Range Detection with Shades
What is the difference between bright green and dark green? The only difference is that with
bright green there are more electromagnetic waves being detected and/or emitted. For example,
suppose you have a green apple and your robot takes a green color measurement. Then you move
the apple an inch back and take another measurement. What will happen? Simple, less green light
from the apple will reach your sensor. So how is this useful? Range detection!
Going back to the previous chart, can you see how you can calculate distance from an object?
Unfortunately your color range sensor won't have a range of more than a few inches at most, depending on the brightness
of your LED. You could of course use a green laser pointer for maximum range, or apply a trick I am about to show you.

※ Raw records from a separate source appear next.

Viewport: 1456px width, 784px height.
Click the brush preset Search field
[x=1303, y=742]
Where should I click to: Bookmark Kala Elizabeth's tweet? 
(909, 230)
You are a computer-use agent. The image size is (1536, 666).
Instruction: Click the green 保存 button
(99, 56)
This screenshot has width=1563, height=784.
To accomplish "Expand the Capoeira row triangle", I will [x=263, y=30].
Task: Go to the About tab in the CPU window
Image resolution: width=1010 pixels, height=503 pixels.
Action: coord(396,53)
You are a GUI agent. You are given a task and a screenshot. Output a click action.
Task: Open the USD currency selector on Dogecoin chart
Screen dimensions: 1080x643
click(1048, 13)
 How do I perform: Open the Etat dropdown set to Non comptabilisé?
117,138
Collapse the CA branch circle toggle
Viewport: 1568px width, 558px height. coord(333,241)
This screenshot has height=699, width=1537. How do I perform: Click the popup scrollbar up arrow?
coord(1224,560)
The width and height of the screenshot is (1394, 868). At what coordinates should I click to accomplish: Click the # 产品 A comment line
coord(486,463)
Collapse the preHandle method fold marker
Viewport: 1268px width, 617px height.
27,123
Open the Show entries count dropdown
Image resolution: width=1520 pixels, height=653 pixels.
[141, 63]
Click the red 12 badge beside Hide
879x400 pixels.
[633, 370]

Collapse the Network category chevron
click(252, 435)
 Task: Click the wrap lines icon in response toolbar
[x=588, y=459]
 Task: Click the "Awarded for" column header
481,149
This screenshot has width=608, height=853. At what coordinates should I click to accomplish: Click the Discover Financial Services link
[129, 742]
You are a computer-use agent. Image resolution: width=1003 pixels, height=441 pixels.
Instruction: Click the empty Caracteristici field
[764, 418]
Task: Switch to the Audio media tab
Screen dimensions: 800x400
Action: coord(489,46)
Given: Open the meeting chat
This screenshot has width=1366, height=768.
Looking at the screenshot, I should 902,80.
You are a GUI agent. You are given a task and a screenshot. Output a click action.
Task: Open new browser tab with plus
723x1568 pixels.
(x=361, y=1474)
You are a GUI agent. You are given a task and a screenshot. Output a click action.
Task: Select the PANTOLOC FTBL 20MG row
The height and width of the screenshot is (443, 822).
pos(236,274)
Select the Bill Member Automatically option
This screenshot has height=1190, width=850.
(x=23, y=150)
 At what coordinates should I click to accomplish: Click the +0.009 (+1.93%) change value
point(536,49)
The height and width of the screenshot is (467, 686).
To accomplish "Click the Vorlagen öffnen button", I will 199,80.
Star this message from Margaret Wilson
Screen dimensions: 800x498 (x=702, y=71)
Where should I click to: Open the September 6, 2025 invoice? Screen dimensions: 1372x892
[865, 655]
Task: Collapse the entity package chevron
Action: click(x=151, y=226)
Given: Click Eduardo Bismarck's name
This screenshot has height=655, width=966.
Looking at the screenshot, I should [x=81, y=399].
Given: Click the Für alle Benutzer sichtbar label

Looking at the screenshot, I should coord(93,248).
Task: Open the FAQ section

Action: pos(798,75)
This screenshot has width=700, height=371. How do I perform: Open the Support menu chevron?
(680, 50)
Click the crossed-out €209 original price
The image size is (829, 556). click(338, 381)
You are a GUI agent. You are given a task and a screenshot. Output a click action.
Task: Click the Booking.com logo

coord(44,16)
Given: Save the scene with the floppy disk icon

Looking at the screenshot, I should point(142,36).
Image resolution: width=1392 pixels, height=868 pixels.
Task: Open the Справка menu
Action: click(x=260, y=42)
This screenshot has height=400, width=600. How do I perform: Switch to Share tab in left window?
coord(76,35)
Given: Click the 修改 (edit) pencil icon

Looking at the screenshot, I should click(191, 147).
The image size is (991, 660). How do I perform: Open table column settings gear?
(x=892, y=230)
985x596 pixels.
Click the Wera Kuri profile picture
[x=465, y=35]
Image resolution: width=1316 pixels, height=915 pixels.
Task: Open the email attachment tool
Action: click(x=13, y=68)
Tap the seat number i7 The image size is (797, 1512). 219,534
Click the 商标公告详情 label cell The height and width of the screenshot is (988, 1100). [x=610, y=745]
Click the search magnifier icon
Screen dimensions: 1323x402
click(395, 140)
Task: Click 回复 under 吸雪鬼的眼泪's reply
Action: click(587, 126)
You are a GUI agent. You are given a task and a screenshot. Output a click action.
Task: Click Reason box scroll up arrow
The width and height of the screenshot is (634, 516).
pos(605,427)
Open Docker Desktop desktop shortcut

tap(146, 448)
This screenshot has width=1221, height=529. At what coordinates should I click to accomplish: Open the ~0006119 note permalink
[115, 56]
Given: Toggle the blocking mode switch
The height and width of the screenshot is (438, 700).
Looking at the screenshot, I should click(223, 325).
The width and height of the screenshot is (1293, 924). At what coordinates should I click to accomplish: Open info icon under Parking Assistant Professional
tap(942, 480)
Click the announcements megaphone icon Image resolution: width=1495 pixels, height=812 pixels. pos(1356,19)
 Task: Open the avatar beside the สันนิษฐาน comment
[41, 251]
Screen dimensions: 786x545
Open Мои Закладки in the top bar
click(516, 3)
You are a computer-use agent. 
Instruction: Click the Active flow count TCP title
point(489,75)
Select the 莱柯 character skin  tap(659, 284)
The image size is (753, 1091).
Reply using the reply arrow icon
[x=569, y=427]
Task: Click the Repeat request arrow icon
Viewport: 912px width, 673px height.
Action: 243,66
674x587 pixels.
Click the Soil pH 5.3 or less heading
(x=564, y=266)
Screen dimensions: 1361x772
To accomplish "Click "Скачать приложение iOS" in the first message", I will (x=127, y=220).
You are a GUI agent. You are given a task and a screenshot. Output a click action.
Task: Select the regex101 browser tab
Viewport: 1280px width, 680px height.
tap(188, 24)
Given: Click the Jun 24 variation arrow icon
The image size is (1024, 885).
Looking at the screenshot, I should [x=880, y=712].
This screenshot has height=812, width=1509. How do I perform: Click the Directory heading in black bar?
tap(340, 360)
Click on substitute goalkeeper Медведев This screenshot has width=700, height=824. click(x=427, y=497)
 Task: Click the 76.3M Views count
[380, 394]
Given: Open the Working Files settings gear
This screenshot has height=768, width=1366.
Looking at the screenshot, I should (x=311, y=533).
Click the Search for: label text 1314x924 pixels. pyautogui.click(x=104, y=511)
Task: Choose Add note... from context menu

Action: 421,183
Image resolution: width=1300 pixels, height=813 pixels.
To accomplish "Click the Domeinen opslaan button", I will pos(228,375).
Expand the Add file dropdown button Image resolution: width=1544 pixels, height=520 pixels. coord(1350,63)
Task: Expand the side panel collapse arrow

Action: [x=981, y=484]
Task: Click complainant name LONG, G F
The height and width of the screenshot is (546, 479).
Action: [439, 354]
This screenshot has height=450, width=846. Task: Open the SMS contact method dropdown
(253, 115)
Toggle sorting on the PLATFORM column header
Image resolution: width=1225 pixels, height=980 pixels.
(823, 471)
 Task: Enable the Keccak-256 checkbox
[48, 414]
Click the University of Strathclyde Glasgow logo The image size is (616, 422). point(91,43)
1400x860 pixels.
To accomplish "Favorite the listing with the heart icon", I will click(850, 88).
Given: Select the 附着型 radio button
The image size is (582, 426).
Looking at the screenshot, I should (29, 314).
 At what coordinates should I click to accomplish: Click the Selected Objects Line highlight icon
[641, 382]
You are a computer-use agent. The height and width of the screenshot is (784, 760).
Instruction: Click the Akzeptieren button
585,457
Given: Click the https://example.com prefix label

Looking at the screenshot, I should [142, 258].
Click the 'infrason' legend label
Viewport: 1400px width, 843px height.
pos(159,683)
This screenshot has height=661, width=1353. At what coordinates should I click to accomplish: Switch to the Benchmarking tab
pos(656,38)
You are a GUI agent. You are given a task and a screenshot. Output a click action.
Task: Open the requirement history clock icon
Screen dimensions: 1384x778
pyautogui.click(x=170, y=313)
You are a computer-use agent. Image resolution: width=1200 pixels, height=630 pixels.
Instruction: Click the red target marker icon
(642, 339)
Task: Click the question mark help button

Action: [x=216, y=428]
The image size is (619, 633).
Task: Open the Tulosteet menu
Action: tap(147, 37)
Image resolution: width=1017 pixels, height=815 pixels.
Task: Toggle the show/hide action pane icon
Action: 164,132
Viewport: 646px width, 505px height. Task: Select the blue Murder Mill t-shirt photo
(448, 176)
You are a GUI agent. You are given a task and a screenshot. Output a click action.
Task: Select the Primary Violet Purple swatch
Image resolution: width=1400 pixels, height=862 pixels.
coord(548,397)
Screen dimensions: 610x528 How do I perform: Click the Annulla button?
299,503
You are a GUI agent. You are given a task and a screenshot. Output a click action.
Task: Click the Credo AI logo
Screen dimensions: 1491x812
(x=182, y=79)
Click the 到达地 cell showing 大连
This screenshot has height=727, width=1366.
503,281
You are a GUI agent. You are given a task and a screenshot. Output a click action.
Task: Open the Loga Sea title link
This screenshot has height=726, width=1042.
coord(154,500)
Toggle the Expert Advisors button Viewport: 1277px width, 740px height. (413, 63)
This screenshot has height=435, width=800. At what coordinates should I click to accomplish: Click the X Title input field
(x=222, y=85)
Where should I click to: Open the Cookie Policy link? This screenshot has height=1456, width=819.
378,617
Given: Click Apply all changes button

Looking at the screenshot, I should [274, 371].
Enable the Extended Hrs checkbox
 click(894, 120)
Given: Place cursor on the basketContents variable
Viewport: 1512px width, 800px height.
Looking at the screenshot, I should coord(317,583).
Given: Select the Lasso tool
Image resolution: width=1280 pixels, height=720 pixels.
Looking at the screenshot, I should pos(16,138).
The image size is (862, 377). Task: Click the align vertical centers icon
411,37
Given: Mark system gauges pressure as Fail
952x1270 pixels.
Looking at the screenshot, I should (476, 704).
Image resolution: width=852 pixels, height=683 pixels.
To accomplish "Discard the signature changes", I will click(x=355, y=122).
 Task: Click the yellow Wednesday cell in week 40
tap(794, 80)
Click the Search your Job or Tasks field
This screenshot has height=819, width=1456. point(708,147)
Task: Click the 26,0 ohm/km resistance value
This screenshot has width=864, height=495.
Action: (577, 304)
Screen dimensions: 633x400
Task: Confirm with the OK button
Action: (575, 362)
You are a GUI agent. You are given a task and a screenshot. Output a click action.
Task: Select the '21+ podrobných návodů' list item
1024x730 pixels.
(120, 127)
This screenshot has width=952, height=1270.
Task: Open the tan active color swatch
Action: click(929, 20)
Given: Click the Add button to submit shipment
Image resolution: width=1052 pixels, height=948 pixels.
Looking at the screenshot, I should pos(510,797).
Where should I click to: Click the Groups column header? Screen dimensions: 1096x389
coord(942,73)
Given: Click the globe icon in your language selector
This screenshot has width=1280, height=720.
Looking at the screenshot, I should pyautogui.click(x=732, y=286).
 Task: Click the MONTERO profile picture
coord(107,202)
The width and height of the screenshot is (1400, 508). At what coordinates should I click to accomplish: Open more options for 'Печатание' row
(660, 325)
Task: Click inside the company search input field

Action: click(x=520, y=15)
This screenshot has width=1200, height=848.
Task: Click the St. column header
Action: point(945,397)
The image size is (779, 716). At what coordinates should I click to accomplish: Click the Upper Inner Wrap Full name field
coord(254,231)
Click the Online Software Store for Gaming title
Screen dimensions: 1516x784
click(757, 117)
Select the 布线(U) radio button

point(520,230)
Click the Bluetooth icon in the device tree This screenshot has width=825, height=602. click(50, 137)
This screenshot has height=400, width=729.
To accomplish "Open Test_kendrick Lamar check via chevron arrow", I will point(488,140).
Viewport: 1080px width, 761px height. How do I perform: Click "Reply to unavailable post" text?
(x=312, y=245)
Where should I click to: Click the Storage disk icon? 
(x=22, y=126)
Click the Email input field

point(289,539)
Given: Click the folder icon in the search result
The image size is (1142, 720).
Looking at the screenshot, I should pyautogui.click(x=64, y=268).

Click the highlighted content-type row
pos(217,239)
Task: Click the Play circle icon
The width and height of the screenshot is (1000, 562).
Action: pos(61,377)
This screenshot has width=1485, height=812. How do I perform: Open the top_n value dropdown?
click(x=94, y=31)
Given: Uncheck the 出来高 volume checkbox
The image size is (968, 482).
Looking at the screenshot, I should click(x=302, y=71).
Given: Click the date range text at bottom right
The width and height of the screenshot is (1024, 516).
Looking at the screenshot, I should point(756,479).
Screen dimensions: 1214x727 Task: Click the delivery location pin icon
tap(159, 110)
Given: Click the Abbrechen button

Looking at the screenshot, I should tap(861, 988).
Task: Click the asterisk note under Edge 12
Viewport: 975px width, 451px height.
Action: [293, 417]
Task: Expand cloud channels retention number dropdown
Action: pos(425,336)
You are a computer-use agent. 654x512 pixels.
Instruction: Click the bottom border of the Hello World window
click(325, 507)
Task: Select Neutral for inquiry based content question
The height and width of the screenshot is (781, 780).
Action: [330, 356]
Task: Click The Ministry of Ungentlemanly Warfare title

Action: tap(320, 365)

This following trick employs the same method TV remotes use to increase sensor range. Normally, if you apply
a large amount of power to an LED to increase brightness it will fry. But what if you put a huge amount of power
into it but over a very short period of time? Then you could make it say 5x brighter for ~5x increase in range!
Power (watts) is voltage x current. A typical LED can only work at a few 100 milliwatts before they fry (check your
datasheet) - this is why you should always put a resistor in series with an LED!
Now watts is a measurement of energy divided by time: energy/second. So what if we had the LED shine for only 50ms?
Well, that's 1 / .05 = 20, or 1/20th of a second. This means that if you shine your LED for only 50ms, then it can
take about 10 to 20 times more current, and therefore shine about 10 to 20 times brighter.
The exact numbers would depend on the thermal cooling rate of the LED - something that can only be determined by frying
a few LEDs with testing . . . Just so you know, its quite common to find half an amp going through a TV remote IR emitter!
Modulation
There is yet another method to increasing detectable range of your sensor called modulation. It's somewhat complex
so Ill write about it in another tutorial, but it requires a very fast sensor. Basically you switch your
emitter on/off really fast so your sensor can therefore ignore background noise. As such you need a fast sensor.
Infrared sensors respond within
microseconds, but unfortunately photoresistors respond within milliseconds (bad!). If you were to do modulation,
it would be better to use IR, such as a Sharp IR Rangefinder. Unless . . .
Unless you use these neat color sensors that are made by TAOS.
These sensors can be bought for many different specific wavelengths in the visible spectrum, yet
have the frequency response rate of IR sensors! They also require zero interface electronics - just plug
them in to power and analog I/O and wallah! I've done some experimentation with them, but found
the ones I bought were over-sensitive. In a dimly lit room they already max out in voltage =(
So this concludes my color sensor tutorial, I hope you learned something!